Tuesday, 4 September 2012

Reflection: Anxiety

There are a fair few good olde posts on Mental Health floating around at the mo including the lovely Jennifer's series on peoples' stories.  These, plus the fact I have just rotated into a Mental Health role within my job have got me thinking about my own journey.

Today I got to attend our weekly supervision with the Psychologist and this week was about a few new types of therapy, Mindfulness Based Cognitive Therapy and Compassionate Therapy.  I won't go into them because that isn't what this post is about but what the session made me realise a few things about myself:

1. How far I have come managing my anxiety.
2. Recognise objectively how and why Cognitive Behavioral Therapy can make things worse and how it did infact make me worse.
3. That number two is not actually necessary a reflection on the person themselves but a reminder that different things work differently for different people.
4. That mindfulness really was what galvanized my recovery. 
5. The fact that alongside mindfulness I learnt to use compassionate therapy to get rid of the things that were negatively impacting my anxiety and working harder on the things that positively impact.


 

Tuesday, 14 August 2012

A reflection on 10 months into a Rotation

I'm very aware that I have not updated this poor blog for quite sometime.  I think a large part of the reason for this is that I have been largely uninspired for the last ten months.  I have spent the last ten months working two rotations in an acute hospital, covering Respiratory and Orthopedics.

I'm not going to lie, I had a feeling acute hospital working would not be for me but having had no experience of it on placement I was up for "giving it a go".  My first gut feeling was right.

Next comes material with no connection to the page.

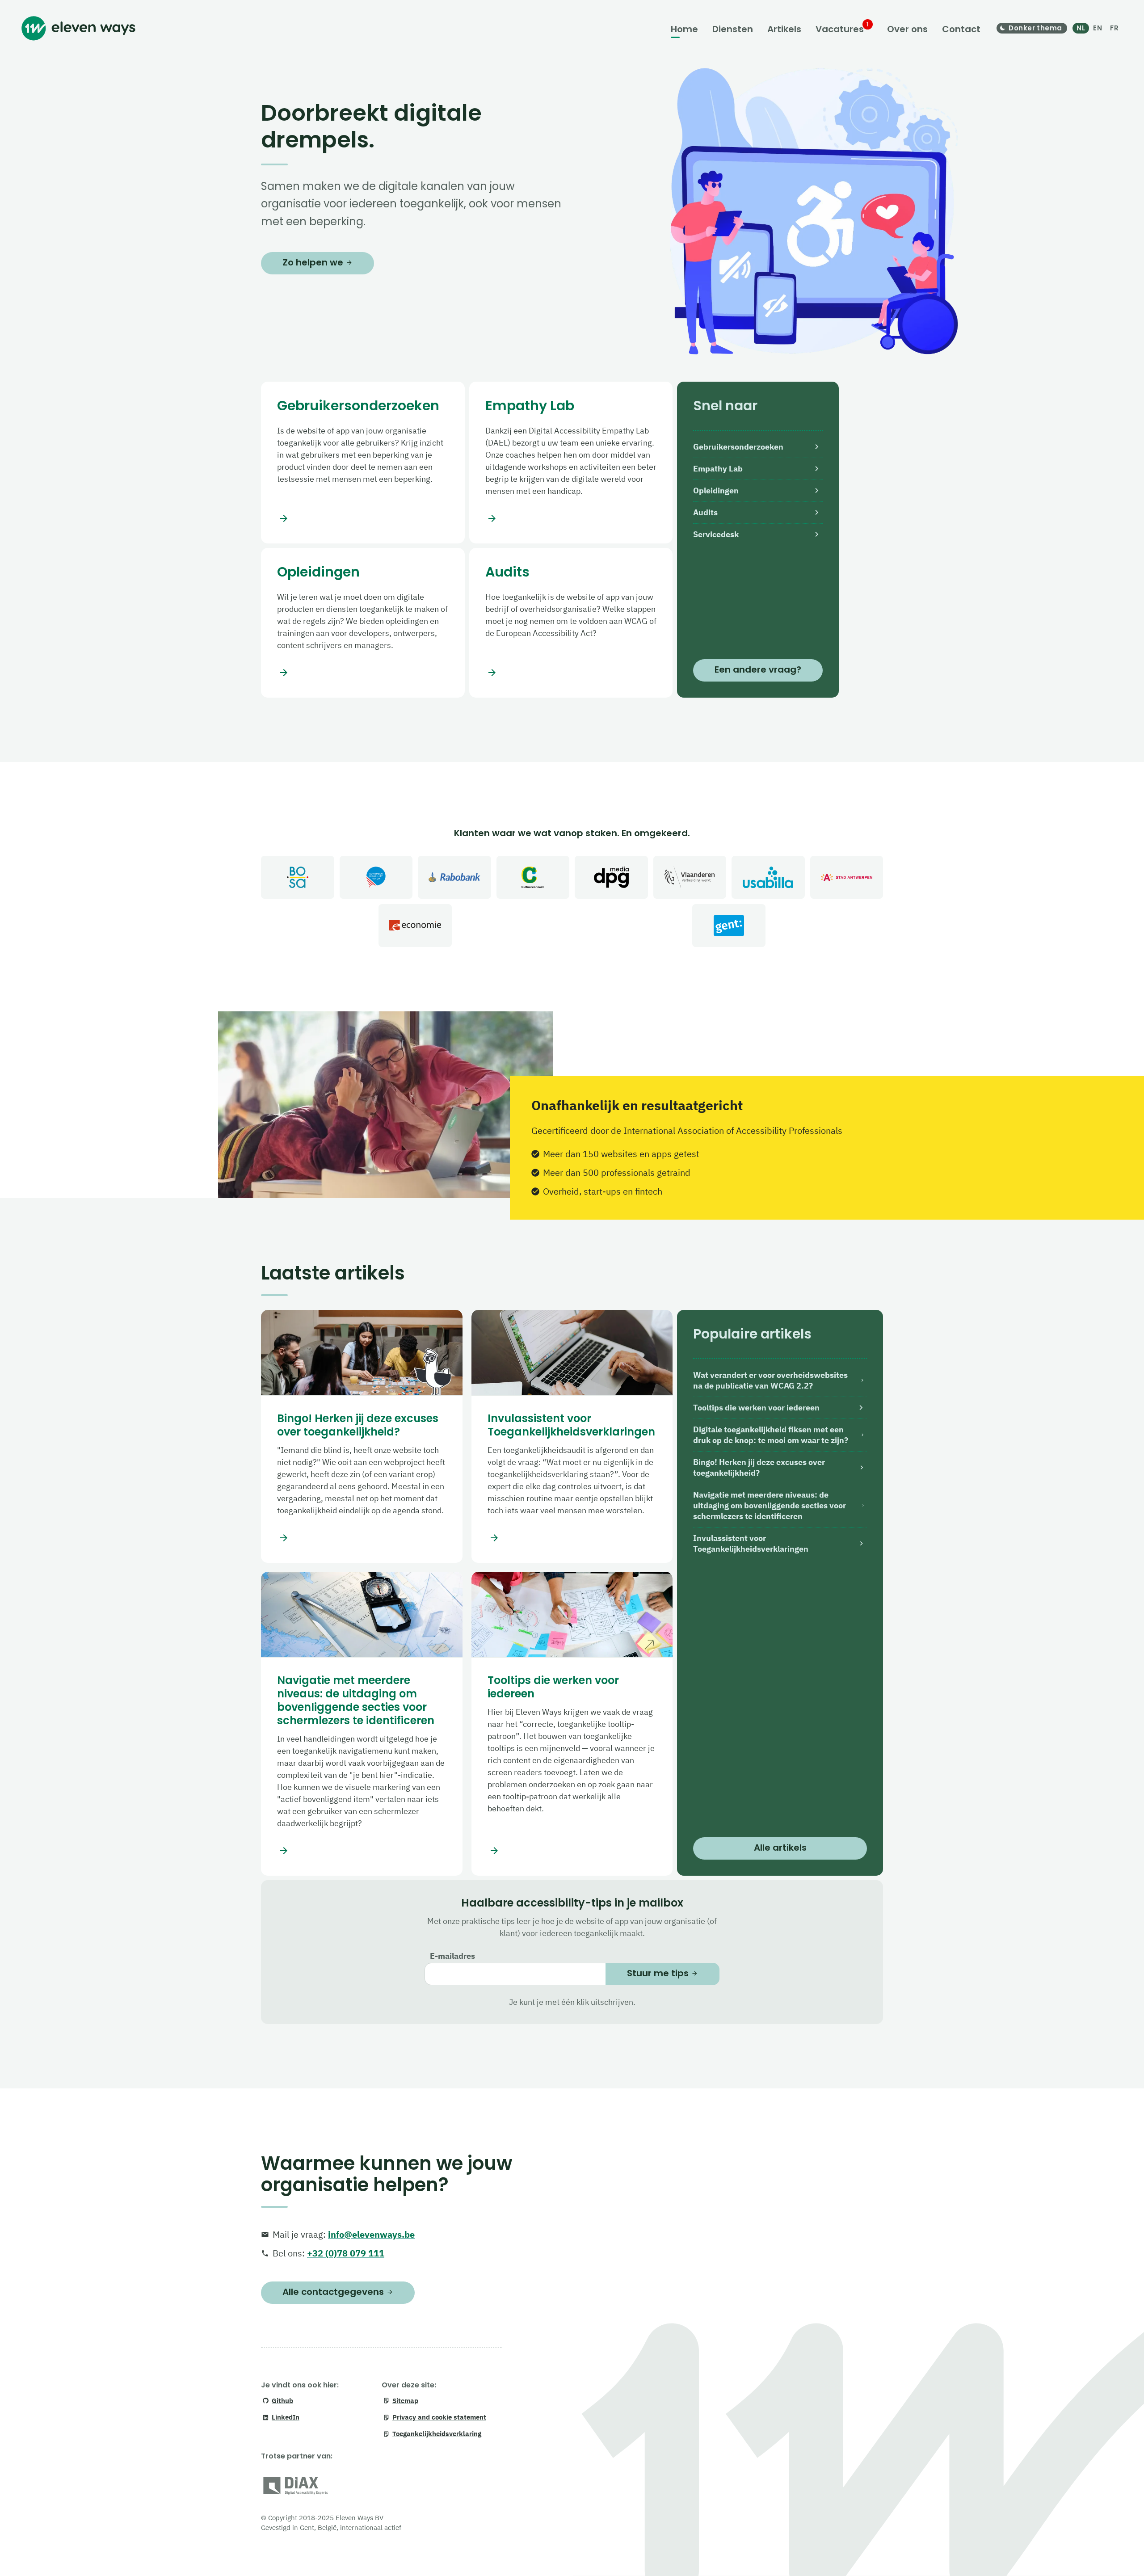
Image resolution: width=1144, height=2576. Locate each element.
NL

Don't get me wrong, there are some aspects of it I quite like but unfortunately these don't outweigh the pitfalls.  The last ten months have taught me an awful lot, such as how to work quickly and problem solve on the spot.  I have even enjoyed the thrill of working quickly and balancing my caseload, prioritizing.  I have not enjoyed the lack of respect for the OT role within the setting, no matter how much education or promotion we do and consequently the amount of unsafe discharges that are done daily/hourly/minutely due to professionals wanting to get people out as quickly as possible to avoid "breaching".  This leads me onto a mini rant, medical professionals so obsessed with treating the medical issue and forgetting that it was likely a social issue that lead to that medical issue bringing the patient into hospital in the first place.   

End rant.

I have thus spent the majority of the last ten months moaning at my work mates, who are also frustrated due to lack of staff and so unable to do their job to full potential.  I also find the setting lacking my two favourite things about OT: Rapport and person centredness.  I have always been great with people, this is something all my educators have commented on and so to be in a job lacking both, has been quite unfullfilling!

Until now.  On Friday I went to visit my next rotation and I felt immediately in my element! Even setting up a cross stitch group and building rapport with my caseload already! THIS is where I want to be! Creative freedom, time to get to know and support patients: Older Persons Mental Health.

I'm sure some of you are probably thinking "Well you never should've done the rotation then, if you knew where you wanted to go".  Life is just not that simple i'm afraid, at the end of the day, we just don't have the options to wait around for our perfect job.  Alongside this, I wasn't entirely sure if I would be able to handle a career in Mental Health, due to the risk of burn out.  This is where a rotation is key, it really does help you find your way to where you want to be, whether it is by doing a rotation and knowing it's your calling/worst nightmare or if it's piecing together your favourite bits from the jigsaw from different rotations to make the perfect job.